Find out how many lines of the listing below include "agent" and report only that number.

[Available data — start]

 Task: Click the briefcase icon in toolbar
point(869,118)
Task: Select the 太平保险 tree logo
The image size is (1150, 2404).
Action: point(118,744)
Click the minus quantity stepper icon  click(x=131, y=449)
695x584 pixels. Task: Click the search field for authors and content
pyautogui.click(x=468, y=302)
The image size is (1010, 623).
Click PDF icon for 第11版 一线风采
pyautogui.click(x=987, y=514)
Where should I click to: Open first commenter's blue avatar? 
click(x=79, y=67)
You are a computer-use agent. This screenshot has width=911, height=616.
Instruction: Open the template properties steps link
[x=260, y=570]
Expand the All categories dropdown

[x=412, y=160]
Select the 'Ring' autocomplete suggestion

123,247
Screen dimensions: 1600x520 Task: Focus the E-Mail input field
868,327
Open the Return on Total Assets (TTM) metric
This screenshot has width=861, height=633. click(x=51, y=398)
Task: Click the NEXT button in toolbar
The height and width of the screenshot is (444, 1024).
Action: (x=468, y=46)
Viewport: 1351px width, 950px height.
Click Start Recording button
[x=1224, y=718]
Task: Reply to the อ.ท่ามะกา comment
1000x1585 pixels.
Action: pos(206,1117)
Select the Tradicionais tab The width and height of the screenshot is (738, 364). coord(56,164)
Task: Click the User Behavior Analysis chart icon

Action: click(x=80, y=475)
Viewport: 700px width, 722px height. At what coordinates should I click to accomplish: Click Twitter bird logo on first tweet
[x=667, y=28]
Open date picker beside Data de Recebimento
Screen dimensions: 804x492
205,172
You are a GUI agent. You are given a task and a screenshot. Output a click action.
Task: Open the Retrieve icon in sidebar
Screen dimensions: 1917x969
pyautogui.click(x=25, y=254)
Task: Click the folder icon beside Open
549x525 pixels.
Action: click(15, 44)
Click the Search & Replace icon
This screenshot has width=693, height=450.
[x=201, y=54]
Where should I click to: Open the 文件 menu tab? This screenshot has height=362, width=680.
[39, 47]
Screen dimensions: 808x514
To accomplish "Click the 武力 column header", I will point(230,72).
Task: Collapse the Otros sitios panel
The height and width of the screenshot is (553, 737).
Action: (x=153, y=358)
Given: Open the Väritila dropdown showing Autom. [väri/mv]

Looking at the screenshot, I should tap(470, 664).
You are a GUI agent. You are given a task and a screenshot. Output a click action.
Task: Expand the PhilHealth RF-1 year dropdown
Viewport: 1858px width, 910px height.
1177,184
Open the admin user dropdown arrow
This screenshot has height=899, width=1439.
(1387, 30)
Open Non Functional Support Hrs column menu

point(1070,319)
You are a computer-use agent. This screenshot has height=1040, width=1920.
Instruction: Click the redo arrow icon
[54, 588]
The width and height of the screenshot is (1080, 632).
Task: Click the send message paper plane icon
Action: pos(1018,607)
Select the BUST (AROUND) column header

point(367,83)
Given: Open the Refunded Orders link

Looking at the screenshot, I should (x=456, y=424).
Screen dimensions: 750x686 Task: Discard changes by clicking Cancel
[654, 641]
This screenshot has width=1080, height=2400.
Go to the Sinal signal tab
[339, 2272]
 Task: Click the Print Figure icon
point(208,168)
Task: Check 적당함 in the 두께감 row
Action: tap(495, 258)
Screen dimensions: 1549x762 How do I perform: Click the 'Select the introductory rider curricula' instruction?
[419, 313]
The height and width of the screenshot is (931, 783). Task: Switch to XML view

[Available data — finish]

## Solution to this task:
4